Aim of the task:
Could you copy every entry exactly, with nothing changed?

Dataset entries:
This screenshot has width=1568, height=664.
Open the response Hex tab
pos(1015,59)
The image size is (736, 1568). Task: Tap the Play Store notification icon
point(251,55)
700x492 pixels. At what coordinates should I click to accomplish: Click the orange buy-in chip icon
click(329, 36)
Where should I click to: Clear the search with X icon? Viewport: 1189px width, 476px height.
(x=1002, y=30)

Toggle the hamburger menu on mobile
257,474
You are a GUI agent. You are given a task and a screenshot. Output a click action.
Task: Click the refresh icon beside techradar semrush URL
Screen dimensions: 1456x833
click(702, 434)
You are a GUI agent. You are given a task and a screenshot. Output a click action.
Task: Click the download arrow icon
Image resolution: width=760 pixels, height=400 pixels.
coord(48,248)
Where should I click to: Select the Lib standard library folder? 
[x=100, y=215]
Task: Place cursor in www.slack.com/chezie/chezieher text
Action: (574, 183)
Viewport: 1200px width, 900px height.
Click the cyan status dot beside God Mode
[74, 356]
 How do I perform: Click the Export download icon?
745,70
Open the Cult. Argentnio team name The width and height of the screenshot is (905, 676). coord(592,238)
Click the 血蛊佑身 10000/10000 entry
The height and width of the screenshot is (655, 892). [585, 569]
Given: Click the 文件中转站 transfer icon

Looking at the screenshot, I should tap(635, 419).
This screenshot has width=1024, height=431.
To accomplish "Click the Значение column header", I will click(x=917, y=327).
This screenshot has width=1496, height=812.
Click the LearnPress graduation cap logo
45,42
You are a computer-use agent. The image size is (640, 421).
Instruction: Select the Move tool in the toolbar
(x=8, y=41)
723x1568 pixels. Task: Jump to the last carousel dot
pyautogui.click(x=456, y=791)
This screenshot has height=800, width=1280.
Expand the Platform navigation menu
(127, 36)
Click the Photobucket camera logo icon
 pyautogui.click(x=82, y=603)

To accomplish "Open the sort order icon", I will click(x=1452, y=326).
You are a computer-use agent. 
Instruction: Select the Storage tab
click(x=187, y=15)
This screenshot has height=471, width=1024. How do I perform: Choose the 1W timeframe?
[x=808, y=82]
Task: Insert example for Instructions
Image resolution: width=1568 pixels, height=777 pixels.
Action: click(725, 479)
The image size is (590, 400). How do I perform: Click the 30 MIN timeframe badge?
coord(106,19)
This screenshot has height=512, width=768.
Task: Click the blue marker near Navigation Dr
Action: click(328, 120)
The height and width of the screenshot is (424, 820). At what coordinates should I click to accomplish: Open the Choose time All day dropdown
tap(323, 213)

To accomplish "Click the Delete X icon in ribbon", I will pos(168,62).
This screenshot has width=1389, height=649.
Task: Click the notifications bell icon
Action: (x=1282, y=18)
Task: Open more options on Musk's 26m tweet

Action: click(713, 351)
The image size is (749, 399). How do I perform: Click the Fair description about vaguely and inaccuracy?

Exercise result:
This screenshot has width=1568, height=664.
Open the response Hex tab
pos(1015,59)
The image size is (736, 1568). Task: Tap the Play Store notification icon
point(251,55)
700x492 pixels. At what coordinates should I click to accomplish: Click the orange buy-in chip icon
click(329, 36)
Where should I click to: Clear the search with X icon? Viewport: 1189px width, 476px height.
(x=1002, y=30)

Toggle the hamburger menu on mobile
257,474
You are a GUI agent. You are given a task and a screenshot. Output a click action.
Task: Click the refresh icon beside techradar semrush URL
Screen dimensions: 1456x833
click(702, 434)
You are a GUI agent. You are given a task and a screenshot. Output a click action.
Task: Click the download arrow icon
Image resolution: width=760 pixels, height=400 pixels.
coord(48,248)
Where should I click to: Select the Lib standard library folder? 
[x=100, y=215]
Task: Place cursor in www.slack.com/chezie/chezieher text
Action: (574, 183)
Viewport: 1200px width, 900px height.
Click the cyan status dot beside God Mode
[74, 356]
 How do I perform: Click the Export download icon?
745,70
Open the Cult. Argentnio team name The width and height of the screenshot is (905, 676). coord(592,238)
Click the 血蛊佑身 10000/10000 entry
The height and width of the screenshot is (655, 892). [585, 569]
Given: Click the 文件中转站 transfer icon

Looking at the screenshot, I should tap(635, 419).
This screenshot has width=1024, height=431.
To accomplish "Click the Значение column header", I will click(x=917, y=327).
This screenshot has width=1496, height=812.
Click the LearnPress graduation cap logo
45,42
You are a computer-use agent. The image size is (640, 421).
Instruction: Select the Move tool in the toolbar
(x=8, y=41)
723x1568 pixels. Task: Jump to the last carousel dot
pyautogui.click(x=456, y=791)
This screenshot has height=800, width=1280.
Expand the Platform navigation menu
(127, 36)
Click the Photobucket camera logo icon
 pyautogui.click(x=82, y=603)

To accomplish "Open the sort order icon", I will click(x=1452, y=326).
You are a computer-use agent. 
Instruction: Select the Storage tab
click(x=187, y=15)
This screenshot has height=471, width=1024. How do I perform: Choose the 1W timeframe?
[x=808, y=82]
Task: Insert example for Instructions
Image resolution: width=1568 pixels, height=777 pixels.
Action: click(725, 479)
The image size is (590, 400). How do I perform: Click the 30 MIN timeframe badge?
coord(106,19)
This screenshot has height=512, width=768.
Task: Click the blue marker near Navigation Dr
Action: click(328, 120)
The height and width of the screenshot is (424, 820). At what coordinates should I click to accomplish: Open the Choose time All day dropdown
tap(323, 213)

To accomplish "Click the Delete X icon in ribbon", I will pos(168,62).
This screenshot has width=1389, height=649.
Task: Click the notifications bell icon
Action: (x=1282, y=18)
Task: Open more options on Musk's 26m tweet

Action: click(713, 351)
The image size is (749, 399). How do I perform: Click the Fair description about vaguely and inaccuracy?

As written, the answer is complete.